Serial communcation. I've attached a led (the IR transmission LED) to the TX pin and i noticed it lights up when i write serial.begin in void setup(). I'd like to keep the LED off when not in use.
Is there a way i can avoid having the led on at all times? I want my project to send a signal when the user presses a button. Should i use the serial.begin ONLY when the user presses that button (instead of putting it in the setup void function) and have it disabled with serial.end when the button is released? I just hope the serial.begin command doesn't take too much time to set itself because i'd like the signal to be sent exactly when the user presses the button.
38kHz is a period of a shade over 26us.
As long as you don't do it for too long and don't want to do anything else at the same time, then some "delayMicroseconds" between you "digitalWrite"s will sort you out.
You'll have to experiment to get the delay just right.
actually i do want to do something else at the same time. To transmit data i also need to send the serial data to the LED while i also modulate it with the PWM.
With all modulation, the information you modulate has to be at a much lower frequency than the carrier or modulation frequency.
The simplest way to modulate an IR LED is to change the PWM frequency to 38KHz and write a 50% value to it.
However, to modulate PWM on this you need to work out what frequency of PWM you want. Most modulated IR receivers will only operate a a certain baud rate so you need to look this up and see if it is compatible with what you want. You can then bit bang the PWM by writing alternately 0% and 50% to the modulation either from a timing loop or from an interrupt service routine.
Edit.
If you use a 555 to provide the modulation you still might have to modify the basic PWM frequency, I believe it defaults to 400Hz and that might be too fast for your receiver.
it gives you the command pwm(pin, duty, period) so i guess it would work great for me. Just one thing: if i set the duty to 50% the period is 26us right (as Groove said)?

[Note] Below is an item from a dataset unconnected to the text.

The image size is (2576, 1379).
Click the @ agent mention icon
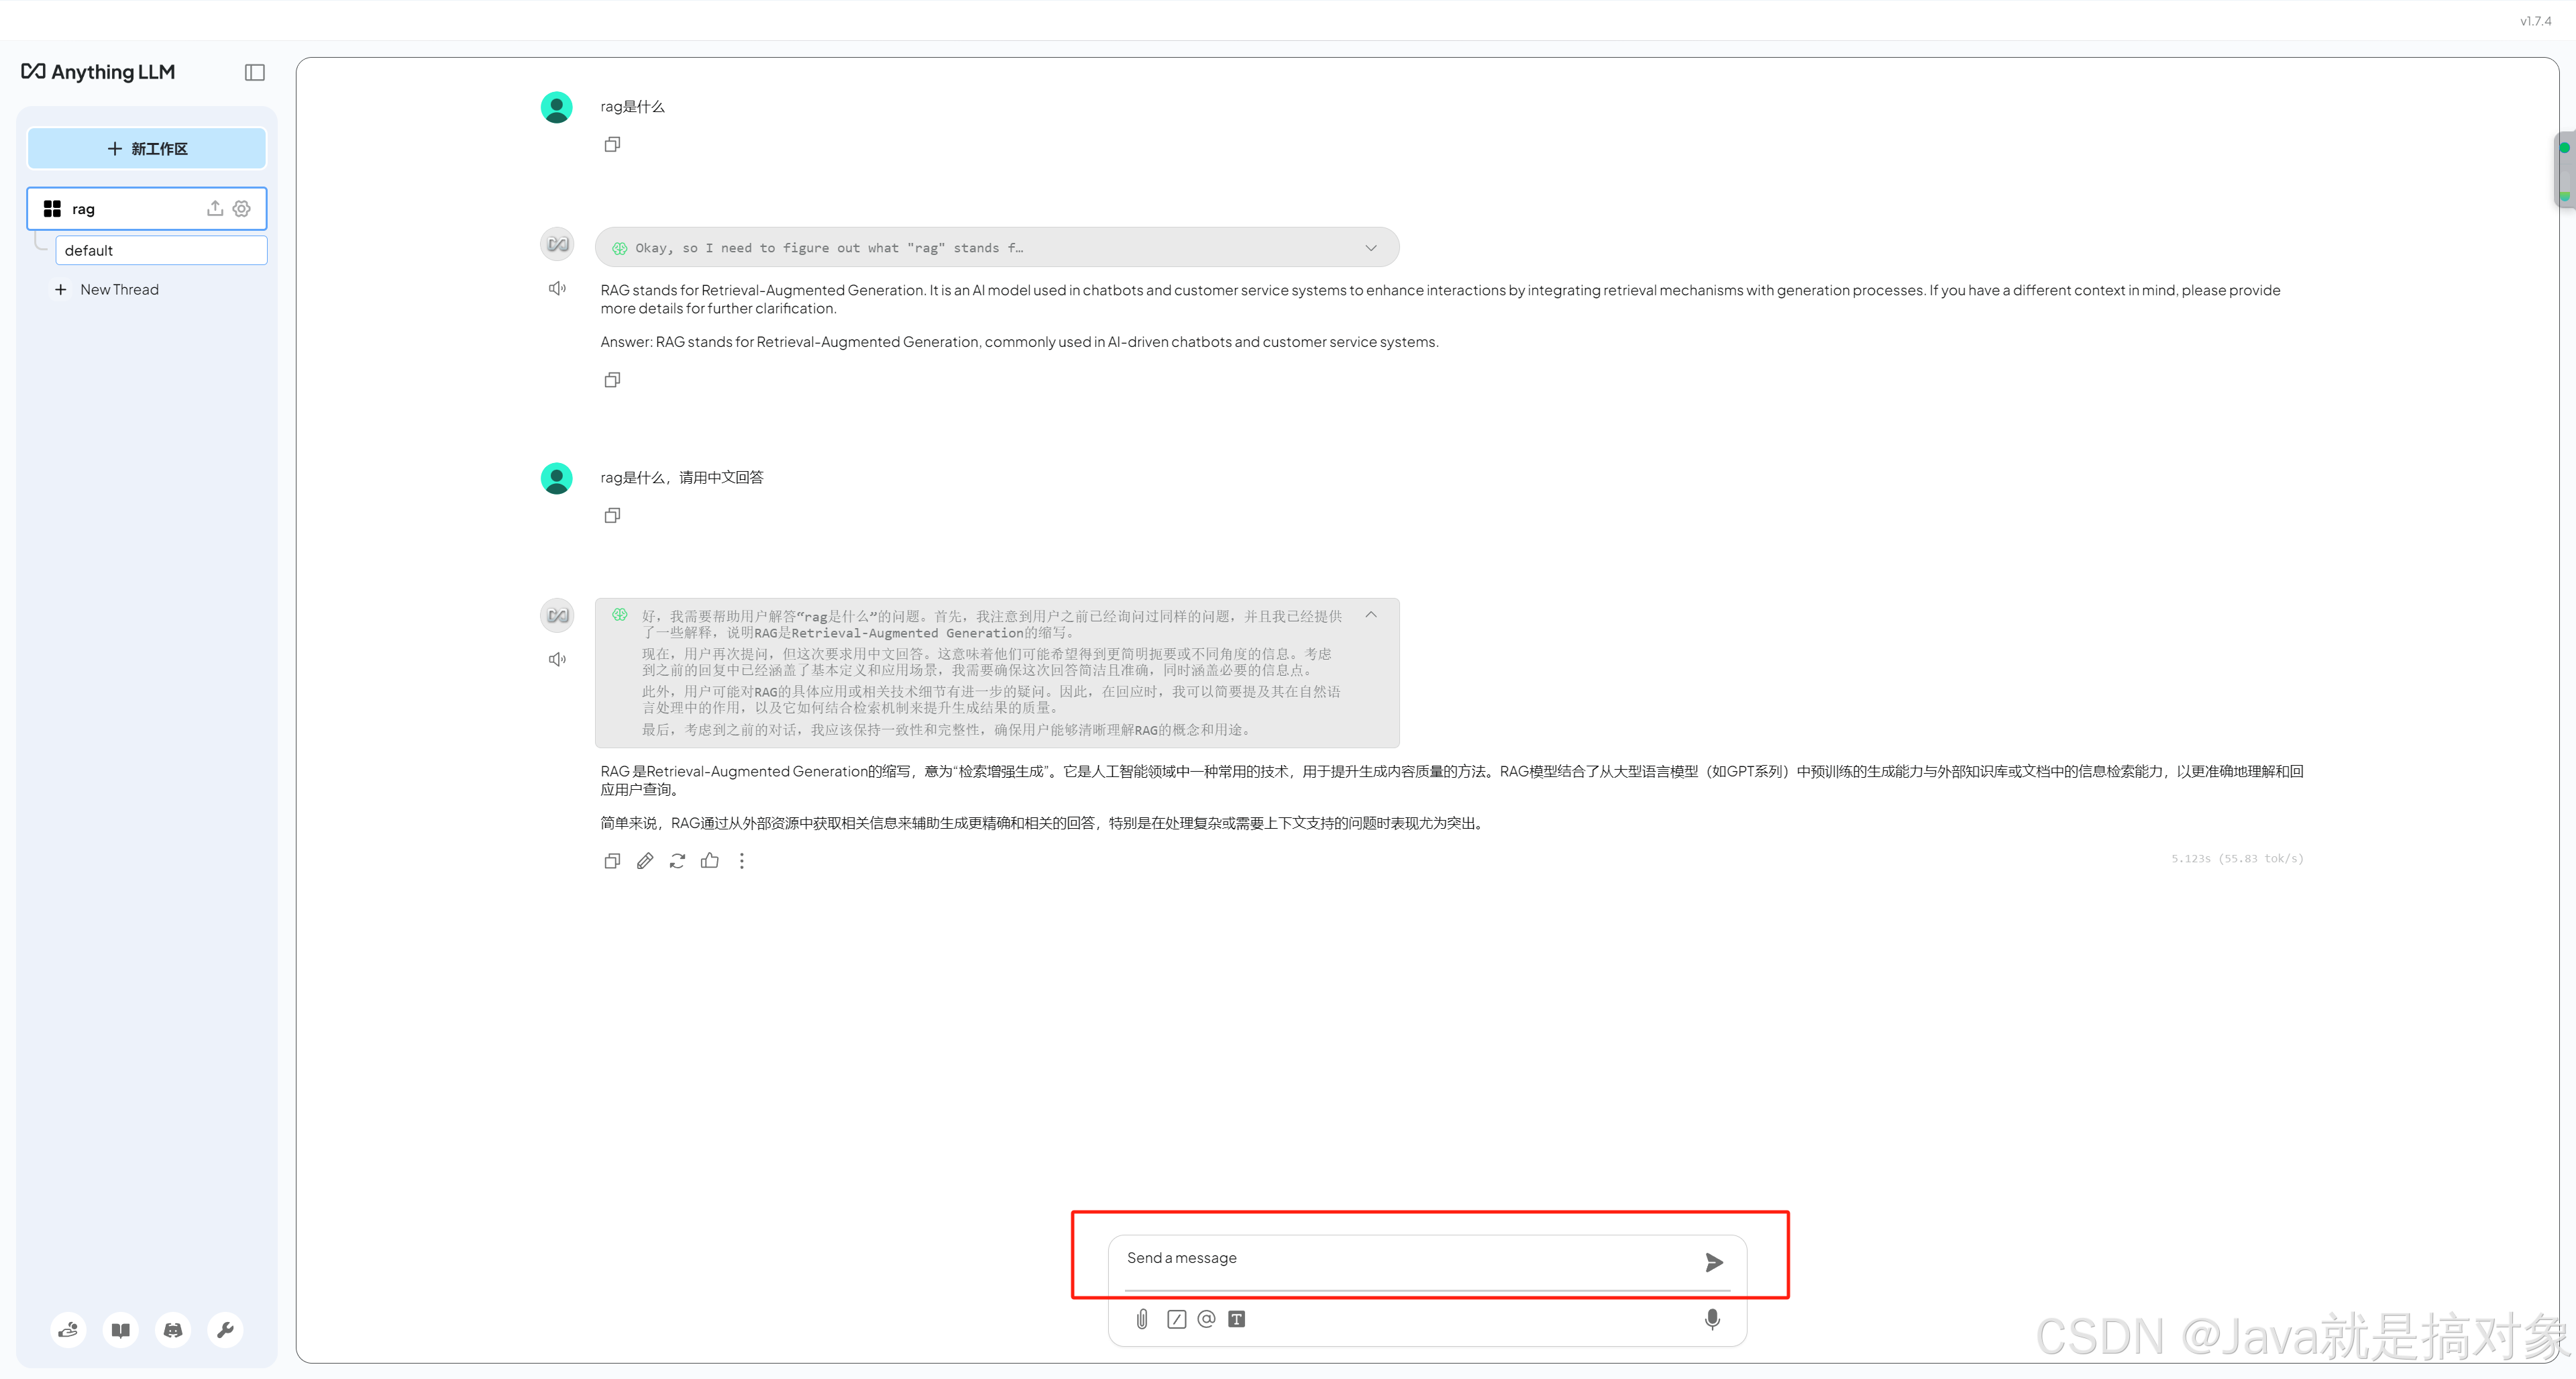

If you change TCCR0B, it affects millis() and delay(). They will count time faster or slower than normal if you change the TCCR0B settings. Below is the adjustment factor to maintain consistent behavior of these functions:
so i guess this means that if i use the previous library, which uses timer 1, i shouldn't have problems with it.
Just one thing: if i set the duty to 50% the period is 26us right (as Groove said)?

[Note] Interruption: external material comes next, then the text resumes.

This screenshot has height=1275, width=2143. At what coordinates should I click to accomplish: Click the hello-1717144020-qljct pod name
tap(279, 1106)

The period is independent of the duty cycle. So any percent will give you the same period.
so i guess this means that if i use the previous library, which uses timer 1, i shouldn't have problems with it.
I don't know as I haven't used that library, it depends on how they implement it. Simply changing the timer prescaler will give you problems but if it is done in another way it could not.
I would check that they still give the right delay after you change it.